Data for locating visible targets
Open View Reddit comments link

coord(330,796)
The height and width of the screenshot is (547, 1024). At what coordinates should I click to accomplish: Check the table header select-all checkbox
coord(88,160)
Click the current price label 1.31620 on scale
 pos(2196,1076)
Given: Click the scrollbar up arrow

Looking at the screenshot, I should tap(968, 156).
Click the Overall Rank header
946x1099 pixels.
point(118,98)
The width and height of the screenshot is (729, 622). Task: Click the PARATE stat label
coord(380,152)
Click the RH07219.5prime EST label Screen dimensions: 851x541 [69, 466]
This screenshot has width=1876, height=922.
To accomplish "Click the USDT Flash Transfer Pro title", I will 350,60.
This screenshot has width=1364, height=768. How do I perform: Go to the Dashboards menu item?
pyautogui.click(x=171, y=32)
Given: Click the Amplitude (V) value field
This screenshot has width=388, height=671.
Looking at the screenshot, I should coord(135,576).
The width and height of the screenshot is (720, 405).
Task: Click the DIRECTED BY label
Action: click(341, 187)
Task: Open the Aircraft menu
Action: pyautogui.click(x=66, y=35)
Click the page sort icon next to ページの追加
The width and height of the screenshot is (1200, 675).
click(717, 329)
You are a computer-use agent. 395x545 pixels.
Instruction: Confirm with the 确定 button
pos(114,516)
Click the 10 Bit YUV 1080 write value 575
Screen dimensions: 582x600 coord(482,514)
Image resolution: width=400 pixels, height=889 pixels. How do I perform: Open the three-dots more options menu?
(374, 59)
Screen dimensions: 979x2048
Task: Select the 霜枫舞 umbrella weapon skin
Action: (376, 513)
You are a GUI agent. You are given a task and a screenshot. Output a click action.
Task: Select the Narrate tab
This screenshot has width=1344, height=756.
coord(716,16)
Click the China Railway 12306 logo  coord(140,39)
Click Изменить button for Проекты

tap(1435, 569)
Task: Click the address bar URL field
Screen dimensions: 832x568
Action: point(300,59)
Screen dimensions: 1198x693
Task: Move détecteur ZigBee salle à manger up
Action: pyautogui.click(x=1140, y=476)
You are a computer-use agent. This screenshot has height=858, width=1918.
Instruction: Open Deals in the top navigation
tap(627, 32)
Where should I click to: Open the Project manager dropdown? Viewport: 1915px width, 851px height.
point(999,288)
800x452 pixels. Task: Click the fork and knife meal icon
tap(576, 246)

§ EXERCISE GOAL: Convert the stretch of data from its first line through the line containing "pos(2196,1076)", inclusive, into a JSON list of strings, one string per line, leaving out any blank lines.

§ SOLUTION FOR THIS TASK:
[
  "Open View Reddit comments link",
  "coord(330,796)",
  "The height and width of the screenshot is (547, 1024). At what coordinates should I click to accomplish: Check the table header select-all checkbox",
  "coord(88,160)",
  "Click the current price label 1.31620 on scale",
  " pos(2196,1076)"
]